[Saved data entries]

'''

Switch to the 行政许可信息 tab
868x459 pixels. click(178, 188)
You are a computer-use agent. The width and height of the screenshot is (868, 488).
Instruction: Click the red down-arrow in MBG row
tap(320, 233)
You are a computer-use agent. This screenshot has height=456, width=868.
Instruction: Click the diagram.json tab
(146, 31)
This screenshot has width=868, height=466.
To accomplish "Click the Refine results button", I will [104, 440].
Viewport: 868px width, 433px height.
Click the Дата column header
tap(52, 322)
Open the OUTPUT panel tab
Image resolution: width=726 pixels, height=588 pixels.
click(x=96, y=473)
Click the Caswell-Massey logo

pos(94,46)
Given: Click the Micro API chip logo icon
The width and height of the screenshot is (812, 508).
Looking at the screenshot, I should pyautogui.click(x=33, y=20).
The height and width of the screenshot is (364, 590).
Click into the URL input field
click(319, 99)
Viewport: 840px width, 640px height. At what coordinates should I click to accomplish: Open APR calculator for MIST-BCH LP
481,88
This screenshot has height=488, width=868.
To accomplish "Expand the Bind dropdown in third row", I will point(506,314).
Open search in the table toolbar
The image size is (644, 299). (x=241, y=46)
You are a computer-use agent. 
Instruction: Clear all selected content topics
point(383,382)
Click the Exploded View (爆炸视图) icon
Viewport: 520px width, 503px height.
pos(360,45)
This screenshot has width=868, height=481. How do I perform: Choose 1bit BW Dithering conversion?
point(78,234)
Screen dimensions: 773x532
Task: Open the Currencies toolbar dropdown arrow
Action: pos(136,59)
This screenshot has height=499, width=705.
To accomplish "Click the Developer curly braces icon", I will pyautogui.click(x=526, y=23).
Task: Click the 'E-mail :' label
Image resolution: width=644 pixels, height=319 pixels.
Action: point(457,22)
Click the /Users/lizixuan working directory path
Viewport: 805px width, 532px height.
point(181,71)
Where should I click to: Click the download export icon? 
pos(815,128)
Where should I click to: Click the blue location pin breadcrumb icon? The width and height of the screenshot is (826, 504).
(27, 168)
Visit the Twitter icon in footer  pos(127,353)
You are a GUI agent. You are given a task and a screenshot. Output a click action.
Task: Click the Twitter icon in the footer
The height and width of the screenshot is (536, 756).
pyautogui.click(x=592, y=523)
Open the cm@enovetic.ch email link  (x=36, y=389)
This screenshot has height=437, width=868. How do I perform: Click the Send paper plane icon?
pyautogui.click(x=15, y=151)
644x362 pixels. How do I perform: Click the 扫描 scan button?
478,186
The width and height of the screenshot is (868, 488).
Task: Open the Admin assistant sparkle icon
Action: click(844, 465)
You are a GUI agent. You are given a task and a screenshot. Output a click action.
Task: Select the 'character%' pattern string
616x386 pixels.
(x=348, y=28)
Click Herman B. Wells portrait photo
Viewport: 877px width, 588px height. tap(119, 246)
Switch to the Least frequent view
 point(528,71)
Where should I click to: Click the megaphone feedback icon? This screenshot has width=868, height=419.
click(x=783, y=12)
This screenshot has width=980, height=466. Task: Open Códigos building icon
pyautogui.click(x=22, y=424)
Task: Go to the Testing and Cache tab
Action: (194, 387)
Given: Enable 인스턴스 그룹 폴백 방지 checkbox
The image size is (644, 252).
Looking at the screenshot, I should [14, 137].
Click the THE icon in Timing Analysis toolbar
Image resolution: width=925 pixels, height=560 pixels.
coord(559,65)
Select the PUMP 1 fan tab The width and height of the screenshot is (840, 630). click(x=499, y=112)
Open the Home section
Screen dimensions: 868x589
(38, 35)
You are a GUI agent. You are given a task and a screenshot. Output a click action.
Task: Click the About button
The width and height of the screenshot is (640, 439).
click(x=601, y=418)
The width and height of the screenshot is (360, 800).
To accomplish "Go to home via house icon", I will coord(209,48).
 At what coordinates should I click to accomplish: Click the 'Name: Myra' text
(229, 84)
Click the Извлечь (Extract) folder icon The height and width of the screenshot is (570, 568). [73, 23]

'''

- _EXERCISE AIM_
The response should be an exact copy of every line above.

- _SOLUTION FOR THIS PROBLEM_
Switch to the 行政许可信息 tab
868x459 pixels. click(178, 188)
You are a computer-use agent. The width and height of the screenshot is (868, 488).
Instruction: Click the red down-arrow in MBG row
tap(320, 233)
You are a computer-use agent. This screenshot has height=456, width=868.
Instruction: Click the diagram.json tab
(146, 31)
This screenshot has width=868, height=466.
To accomplish "Click the Refine results button", I will [104, 440].
Viewport: 868px width, 433px height.
Click the Дата column header
tap(52, 322)
Open the OUTPUT panel tab
Image resolution: width=726 pixels, height=588 pixels.
click(x=96, y=473)
Click the Caswell-Massey logo

pos(94,46)
Given: Click the Micro API chip logo icon
The width and height of the screenshot is (812, 508).
Looking at the screenshot, I should pyautogui.click(x=33, y=20).
The height and width of the screenshot is (364, 590).
Click into the URL input field
click(319, 99)
Viewport: 840px width, 640px height. At what coordinates should I click to accomplish: Open APR calculator for MIST-BCH LP
481,88
This screenshot has height=488, width=868.
To accomplish "Expand the Bind dropdown in third row", I will point(506,314).
Open search in the table toolbar
The image size is (644, 299). (x=241, y=46)
You are a computer-use agent. 
Instruction: Clear all selected content topics
point(383,382)
Click the Exploded View (爆炸视图) icon
Viewport: 520px width, 503px height.
pos(360,45)
This screenshot has width=868, height=481. How do I perform: Choose 1bit BW Dithering conversion?
point(78,234)
Screen dimensions: 773x532
Task: Open the Currencies toolbar dropdown arrow
Action: pos(136,59)
This screenshot has height=499, width=705.
To accomplish "Click the Developer curly braces icon", I will pyautogui.click(x=526, y=23).
Task: Click the 'E-mail :' label
Image resolution: width=644 pixels, height=319 pixels.
Action: point(457,22)
Click the /Users/lizixuan working directory path
Viewport: 805px width, 532px height.
point(181,71)
Where should I click to: Click the download export icon? 
pos(815,128)
Where should I click to: Click the blue location pin breadcrumb icon? The width and height of the screenshot is (826, 504).
(27, 168)
Visit the Twitter icon in footer  pos(127,353)
You are a GUI agent. You are given a task and a screenshot. Output a click action.
Task: Click the Twitter icon in the footer
The height and width of the screenshot is (536, 756).
pyautogui.click(x=592, y=523)
Open the cm@enovetic.ch email link  (x=36, y=389)
This screenshot has height=437, width=868. How do I perform: Click the Send paper plane icon?
pyautogui.click(x=15, y=151)
644x362 pixels. How do I perform: Click the 扫描 scan button?
478,186
The width and height of the screenshot is (868, 488).
Task: Open the Admin assistant sparkle icon
Action: click(844, 465)
You are a GUI agent. You are given a task and a screenshot. Output a click action.
Task: Select the 'character%' pattern string
616x386 pixels.
(x=348, y=28)
Click Herman B. Wells portrait photo
Viewport: 877px width, 588px height. tap(119, 246)
Switch to the Least frequent view
 point(528,71)
Where should I click to: Click the megaphone feedback icon? This screenshot has width=868, height=419.
click(x=783, y=12)
This screenshot has width=980, height=466. Task: Open Códigos building icon
pyautogui.click(x=22, y=424)
Task: Go to the Testing and Cache tab
Action: (194, 387)
Given: Enable 인스턴스 그룹 폴백 방지 checkbox
The image size is (644, 252).
Looking at the screenshot, I should [14, 137].
Click the THE icon in Timing Analysis toolbar
Image resolution: width=925 pixels, height=560 pixels.
coord(559,65)
Select the PUMP 1 fan tab The width and height of the screenshot is (840, 630). click(x=499, y=112)
Open the Home section
Screen dimensions: 868x589
(38, 35)
You are a GUI agent. You are given a task and a screenshot. Output a click action.
Task: Click the About button
The width and height of the screenshot is (640, 439).
click(x=601, y=418)
The width and height of the screenshot is (360, 800).
To accomplish "Go to home via house icon", I will coord(209,48).
 At what coordinates should I click to accomplish: Click the 'Name: Myra' text
(229, 84)
Click the Извлечь (Extract) folder icon The height and width of the screenshot is (570, 568). [73, 23]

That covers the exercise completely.